Welcome Dayton program under fire again

Sheriff says city welcomes those who have not been vetted.

In the wake of another terrorist attack in Europe, Dayton’s policy of welcoming immigrants is again in the middle of a debate over whether the city offers sanctuary to those who come here illegally.

Montgomery County Sheriff Phil Plummer said he believes the city offers sanctuary to immigrants here illegally — a point hotly disputed by those who promote Dayton’s program.

Plummer is critical of city policy because he says it encourages people to come to Dayton who have not been vetted properly by the federal system.

“We have to properly vet those coming into our country,” said Plummer, who is also chairman of the Montgomery County Republican Party. “We can’t just let every immigrant in.”

But Melissa Bertolo, who coordinates the Welcome Dayton program, said Dayton is not a “sanctuary city,” and that the program is focused, not on recruitment of immigrants but on making Dayton welcoming so that “people make the choice to make Dayton their home.”

“Welcome Dayton is an initiative that is focused on individuals who are currently living in (the) Dayton community and encouraging community integration,” Bertolo said. “We work in a collaborative manner across sectors to ensure immigrants and refugees have equitable access to services, know their rights and are contributing members of our community.”

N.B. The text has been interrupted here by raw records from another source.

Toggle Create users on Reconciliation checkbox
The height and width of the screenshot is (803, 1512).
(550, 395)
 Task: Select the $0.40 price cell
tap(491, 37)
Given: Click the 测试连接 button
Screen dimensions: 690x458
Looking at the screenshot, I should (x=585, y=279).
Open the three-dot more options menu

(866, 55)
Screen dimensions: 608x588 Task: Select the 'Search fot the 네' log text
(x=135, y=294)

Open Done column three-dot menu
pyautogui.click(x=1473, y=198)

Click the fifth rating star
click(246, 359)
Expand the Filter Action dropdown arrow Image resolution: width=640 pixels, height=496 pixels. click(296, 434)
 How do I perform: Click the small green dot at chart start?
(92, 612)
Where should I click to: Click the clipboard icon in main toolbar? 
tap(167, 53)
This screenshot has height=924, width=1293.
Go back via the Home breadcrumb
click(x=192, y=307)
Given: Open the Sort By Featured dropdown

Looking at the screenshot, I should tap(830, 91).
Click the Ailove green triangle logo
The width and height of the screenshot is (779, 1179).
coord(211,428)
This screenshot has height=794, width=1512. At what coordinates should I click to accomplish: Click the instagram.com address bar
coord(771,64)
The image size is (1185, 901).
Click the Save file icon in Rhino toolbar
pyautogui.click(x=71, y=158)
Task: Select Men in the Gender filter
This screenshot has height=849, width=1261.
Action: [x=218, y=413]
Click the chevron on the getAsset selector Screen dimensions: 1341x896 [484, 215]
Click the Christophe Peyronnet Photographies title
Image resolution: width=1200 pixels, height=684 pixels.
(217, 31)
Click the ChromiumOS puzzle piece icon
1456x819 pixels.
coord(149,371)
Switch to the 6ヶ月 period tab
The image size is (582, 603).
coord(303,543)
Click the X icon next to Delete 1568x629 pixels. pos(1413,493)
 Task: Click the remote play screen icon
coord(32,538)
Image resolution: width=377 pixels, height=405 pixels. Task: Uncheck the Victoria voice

Mayor Nan Whaley has long championed the Welcome Dayton policy. In 2014 the federal government asked Dayton officials to consider possible locations to temporarily house some of the huge influx of undocumented children caught crossing illegally from Mexico. Whaley said then that the city was willing to allow needy children to be housed here and two possible locations were suggested to the feds. Opposition quickly arose, but the controversy faded as the flow of children declined and no request was made to house them here.

The definition of “sanctuary city” is fluid, depending on who is doing the talking, said Jessica A. Ramos, an attorney who focuses on immigration at Advocates for Basic Legal Equality.

“That’s not what I would call Dayton,” said Ramos. “Dayton is trying to be a welcoming place for everyone regardless of whether you are a U.S. citizen or whether you are a refugee. We are trying to make people feel welcome.”

Ramos said the idea behind the Welcome Dayton initiative is that it is healthy for a community to have a robust and diverse community.

The federal government’s failure to reform immigration law, she said, forces people to live in the shadows because huge backlogs in the legal system make it impossible for them to become legal citizens.

Dayton Police spokeswoman Cara Zinski Neace directed questions about police policies to city spokeswoman, Toni Bankston.

“The City of Dayton was sad to hear about the recent attacks on Belgium,” Bankston said. “We urge our state and federal leaders to work together in the fight against terrorism. We remain committed to working collaboratively with partner groups and agencies to help ensure safety across the Dayton region.”

Mark Caleb Smith, director of Cedarville University’s Center for Political Studies, said when a tragedy like the attacks in Brussels occurs the tendency is for people to call for a clampdown on the whole system.

The public debate is rarely nuanced enough to recognize that there are many different kinds of immigrants — both legal and illegal — and that people are in the country for a variety of reasons, he said.

“Clearly immigration is a very complicated issue,” Smith said. “The issue is too complicated to be dealt with through emotional reactions.”